DIRECTIONS FOR THIS TASK: How many lines of these entries hold the string "computer"? Answer with the number alone.

##### LISTED RECORDS

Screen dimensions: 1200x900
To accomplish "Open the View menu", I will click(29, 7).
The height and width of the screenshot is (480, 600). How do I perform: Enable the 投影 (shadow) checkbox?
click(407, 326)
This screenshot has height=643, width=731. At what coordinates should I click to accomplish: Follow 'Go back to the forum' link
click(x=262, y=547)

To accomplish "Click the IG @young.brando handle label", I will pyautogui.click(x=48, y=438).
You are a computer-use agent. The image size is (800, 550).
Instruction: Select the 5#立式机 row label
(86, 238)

##########
##### LISTED RECORDS

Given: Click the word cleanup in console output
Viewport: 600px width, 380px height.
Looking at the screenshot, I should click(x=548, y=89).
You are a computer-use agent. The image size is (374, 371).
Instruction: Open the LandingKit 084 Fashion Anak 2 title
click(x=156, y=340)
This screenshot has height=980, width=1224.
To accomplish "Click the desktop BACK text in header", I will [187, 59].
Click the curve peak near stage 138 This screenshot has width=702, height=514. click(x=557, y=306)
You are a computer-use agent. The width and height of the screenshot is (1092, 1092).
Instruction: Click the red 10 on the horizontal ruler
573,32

##########

FINISHED TASK: 3